#### [TASK DETAILS]
Quote exactly, and only, the lines of the material below from the line with "The height and width of the screenshot is (819, 1456)." through the line with "Task: Go to the Início page".

#### [RECORDS TO PROCESS]
- Opening Delimiter -

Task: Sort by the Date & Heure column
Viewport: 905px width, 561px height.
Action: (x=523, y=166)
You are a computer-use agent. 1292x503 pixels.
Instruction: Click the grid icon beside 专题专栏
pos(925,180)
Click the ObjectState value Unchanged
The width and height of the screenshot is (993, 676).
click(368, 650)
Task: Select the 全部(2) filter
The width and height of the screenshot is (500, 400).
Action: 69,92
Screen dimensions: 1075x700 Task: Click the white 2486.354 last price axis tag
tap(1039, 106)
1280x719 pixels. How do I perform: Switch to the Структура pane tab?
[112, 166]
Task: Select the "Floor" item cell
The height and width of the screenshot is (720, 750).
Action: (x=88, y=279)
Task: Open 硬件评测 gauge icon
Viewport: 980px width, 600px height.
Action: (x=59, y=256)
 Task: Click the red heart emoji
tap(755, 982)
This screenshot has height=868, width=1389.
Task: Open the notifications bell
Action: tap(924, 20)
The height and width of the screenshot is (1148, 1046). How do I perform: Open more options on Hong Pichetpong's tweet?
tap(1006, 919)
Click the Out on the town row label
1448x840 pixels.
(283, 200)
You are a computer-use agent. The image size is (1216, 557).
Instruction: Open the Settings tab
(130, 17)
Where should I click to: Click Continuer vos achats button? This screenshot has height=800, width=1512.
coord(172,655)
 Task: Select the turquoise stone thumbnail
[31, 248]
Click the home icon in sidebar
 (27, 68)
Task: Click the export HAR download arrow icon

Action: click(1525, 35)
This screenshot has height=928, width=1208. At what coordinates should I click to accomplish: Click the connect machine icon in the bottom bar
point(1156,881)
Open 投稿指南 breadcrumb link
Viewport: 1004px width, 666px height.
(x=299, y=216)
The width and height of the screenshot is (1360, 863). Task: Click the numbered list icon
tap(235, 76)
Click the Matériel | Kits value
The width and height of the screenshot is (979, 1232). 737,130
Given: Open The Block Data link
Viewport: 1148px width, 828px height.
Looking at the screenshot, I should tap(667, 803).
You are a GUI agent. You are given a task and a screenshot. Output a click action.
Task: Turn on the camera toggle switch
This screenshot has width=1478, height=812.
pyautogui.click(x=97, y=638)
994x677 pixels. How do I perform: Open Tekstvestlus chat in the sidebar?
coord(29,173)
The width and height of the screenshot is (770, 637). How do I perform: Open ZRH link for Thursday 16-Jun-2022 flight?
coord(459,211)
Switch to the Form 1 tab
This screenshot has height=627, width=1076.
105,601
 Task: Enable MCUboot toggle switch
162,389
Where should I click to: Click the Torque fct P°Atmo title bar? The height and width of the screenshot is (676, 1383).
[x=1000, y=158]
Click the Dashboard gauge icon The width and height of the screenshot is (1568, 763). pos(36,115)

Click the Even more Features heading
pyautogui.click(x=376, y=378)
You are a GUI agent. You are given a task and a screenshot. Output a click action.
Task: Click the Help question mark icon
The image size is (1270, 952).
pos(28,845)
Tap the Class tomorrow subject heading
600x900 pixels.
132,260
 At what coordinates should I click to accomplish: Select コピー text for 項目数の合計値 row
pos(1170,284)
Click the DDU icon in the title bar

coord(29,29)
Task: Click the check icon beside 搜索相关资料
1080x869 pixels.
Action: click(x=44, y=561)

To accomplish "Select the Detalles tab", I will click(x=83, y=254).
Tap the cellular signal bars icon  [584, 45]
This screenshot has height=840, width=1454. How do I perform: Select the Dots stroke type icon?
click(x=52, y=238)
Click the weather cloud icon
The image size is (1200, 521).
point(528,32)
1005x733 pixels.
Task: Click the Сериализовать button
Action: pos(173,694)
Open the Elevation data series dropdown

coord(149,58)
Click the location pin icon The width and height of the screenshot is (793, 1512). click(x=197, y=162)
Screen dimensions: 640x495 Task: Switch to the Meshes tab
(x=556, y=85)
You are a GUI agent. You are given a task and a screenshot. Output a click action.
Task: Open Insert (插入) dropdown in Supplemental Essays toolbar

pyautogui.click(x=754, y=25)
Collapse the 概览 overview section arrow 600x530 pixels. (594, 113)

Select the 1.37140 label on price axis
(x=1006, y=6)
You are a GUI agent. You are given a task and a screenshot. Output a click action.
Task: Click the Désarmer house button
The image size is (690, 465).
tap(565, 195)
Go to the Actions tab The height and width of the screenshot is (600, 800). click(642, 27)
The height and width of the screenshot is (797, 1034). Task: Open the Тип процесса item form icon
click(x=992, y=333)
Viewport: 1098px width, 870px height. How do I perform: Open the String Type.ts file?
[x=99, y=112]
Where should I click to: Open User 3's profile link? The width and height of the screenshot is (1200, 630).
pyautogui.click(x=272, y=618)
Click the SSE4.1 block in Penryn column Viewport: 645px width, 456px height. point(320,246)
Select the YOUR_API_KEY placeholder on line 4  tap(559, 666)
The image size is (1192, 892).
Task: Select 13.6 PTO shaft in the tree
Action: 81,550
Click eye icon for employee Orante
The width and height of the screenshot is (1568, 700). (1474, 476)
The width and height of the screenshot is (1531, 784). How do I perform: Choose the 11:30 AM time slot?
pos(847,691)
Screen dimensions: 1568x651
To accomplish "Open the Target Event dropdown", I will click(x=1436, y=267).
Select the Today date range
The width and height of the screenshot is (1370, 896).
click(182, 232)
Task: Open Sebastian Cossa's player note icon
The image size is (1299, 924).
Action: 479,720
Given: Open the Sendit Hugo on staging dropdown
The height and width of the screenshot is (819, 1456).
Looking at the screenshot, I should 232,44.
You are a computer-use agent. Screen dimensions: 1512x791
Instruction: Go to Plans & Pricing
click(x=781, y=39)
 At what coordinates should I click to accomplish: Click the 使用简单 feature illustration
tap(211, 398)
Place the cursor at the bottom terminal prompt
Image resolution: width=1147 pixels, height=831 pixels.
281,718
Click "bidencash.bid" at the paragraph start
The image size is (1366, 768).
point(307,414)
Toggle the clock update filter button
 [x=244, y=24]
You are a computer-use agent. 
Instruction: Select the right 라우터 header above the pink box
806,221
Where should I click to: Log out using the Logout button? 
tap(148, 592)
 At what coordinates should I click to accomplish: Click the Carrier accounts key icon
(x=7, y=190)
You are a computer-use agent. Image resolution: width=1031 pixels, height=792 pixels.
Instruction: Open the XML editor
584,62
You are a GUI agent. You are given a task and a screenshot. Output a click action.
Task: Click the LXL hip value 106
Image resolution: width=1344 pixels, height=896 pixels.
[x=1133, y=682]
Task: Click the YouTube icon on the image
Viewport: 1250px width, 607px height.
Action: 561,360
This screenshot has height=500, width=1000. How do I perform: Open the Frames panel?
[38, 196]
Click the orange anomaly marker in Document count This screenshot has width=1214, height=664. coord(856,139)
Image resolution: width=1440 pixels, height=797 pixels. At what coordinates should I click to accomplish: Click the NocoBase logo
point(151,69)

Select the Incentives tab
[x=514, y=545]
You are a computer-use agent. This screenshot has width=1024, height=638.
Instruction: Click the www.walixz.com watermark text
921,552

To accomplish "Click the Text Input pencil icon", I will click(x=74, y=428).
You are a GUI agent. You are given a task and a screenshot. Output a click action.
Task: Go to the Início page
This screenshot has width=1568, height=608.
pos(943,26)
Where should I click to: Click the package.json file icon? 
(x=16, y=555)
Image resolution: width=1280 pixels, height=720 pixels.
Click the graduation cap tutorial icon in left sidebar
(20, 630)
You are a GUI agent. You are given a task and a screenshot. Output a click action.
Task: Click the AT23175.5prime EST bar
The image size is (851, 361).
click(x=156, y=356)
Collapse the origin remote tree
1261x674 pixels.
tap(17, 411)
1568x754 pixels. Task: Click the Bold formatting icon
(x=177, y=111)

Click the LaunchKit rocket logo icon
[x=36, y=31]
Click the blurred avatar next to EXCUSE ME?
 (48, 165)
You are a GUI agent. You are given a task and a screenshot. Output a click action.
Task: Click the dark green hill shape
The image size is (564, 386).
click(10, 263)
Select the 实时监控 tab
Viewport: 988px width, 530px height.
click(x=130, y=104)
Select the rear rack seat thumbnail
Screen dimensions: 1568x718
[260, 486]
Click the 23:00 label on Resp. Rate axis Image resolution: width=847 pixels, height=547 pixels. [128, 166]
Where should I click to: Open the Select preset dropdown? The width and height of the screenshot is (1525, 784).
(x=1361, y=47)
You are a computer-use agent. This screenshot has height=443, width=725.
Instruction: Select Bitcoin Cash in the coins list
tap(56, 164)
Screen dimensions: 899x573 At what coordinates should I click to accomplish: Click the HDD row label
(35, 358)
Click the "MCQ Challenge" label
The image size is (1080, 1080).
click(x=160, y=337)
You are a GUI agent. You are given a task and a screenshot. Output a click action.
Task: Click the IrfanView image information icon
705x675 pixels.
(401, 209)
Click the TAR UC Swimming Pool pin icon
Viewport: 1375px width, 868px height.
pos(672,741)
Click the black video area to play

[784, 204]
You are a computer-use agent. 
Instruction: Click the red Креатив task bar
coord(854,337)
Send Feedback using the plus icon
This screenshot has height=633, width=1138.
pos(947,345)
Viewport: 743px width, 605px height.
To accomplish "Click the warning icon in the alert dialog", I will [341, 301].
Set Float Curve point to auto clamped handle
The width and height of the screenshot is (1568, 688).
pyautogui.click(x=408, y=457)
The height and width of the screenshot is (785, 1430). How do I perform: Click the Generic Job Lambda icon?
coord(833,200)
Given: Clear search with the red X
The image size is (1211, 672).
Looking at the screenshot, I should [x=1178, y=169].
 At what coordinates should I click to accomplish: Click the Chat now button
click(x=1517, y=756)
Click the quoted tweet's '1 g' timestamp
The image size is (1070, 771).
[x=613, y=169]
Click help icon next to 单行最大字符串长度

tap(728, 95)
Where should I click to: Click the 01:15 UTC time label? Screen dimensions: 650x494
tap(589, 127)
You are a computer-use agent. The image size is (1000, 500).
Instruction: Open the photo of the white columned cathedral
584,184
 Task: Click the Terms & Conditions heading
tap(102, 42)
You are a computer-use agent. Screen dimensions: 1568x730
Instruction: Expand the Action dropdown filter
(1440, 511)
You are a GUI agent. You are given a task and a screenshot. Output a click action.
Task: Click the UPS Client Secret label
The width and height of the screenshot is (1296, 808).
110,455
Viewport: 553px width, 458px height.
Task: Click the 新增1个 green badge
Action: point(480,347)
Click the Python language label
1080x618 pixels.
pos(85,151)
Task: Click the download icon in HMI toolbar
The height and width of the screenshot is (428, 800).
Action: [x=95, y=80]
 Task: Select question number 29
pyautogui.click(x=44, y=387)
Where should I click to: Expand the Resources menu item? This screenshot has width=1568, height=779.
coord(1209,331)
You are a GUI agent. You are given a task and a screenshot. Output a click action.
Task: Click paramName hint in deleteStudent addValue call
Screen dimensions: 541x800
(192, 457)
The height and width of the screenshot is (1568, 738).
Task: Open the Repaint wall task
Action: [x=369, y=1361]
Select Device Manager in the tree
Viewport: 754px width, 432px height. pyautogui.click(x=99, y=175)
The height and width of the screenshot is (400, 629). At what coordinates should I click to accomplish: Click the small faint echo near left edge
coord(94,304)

- Closing Delimiter -

#### [SOLVED EXERCISE]
The height and width of the screenshot is (819, 1456).
Looking at the screenshot, I should 232,44.
You are a computer-use agent. Screen dimensions: 1512x791
Instruction: Go to Plans & Pricing
click(x=781, y=39)
 At what coordinates should I click to accomplish: Click the 使用简单 feature illustration
tap(211, 398)
Place the cursor at the bottom terminal prompt
Image resolution: width=1147 pixels, height=831 pixels.
281,718
Click "bidencash.bid" at the paragraph start
The image size is (1366, 768).
point(307,414)
Toggle the clock update filter button
 [x=244, y=24]
You are a computer-use agent. 
Instruction: Select the right 라우터 header above the pink box
806,221
Where should I click to: Log out using the Logout button? 
tap(148, 592)
 At what coordinates should I click to accomplish: Click the Carrier accounts key icon
(x=7, y=190)
You are a computer-use agent. Image resolution: width=1031 pixels, height=792 pixels.
Instruction: Open the XML editor
584,62
You are a GUI agent. You are given a task and a screenshot. Output a click action.
Task: Click the LXL hip value 106
Image resolution: width=1344 pixels, height=896 pixels.
[x=1133, y=682]
Task: Click the YouTube icon on the image
Viewport: 1250px width, 607px height.
Action: 561,360
This screenshot has height=500, width=1000. How do I perform: Open the Frames panel?
[38, 196]
Click the orange anomaly marker in Document count This screenshot has width=1214, height=664. coord(856,139)
Image resolution: width=1440 pixels, height=797 pixels. At what coordinates should I click to accomplish: Click the NocoBase logo
point(151,69)

Select the Incentives tab
[x=514, y=545]
You are a computer-use agent. This screenshot has width=1024, height=638.
Instruction: Click the www.walixz.com watermark text
921,552

To accomplish "Click the Text Input pencil icon", I will click(x=74, y=428).
You are a GUI agent. You are given a task and a screenshot. Output a click action.
Task: Go to the Início page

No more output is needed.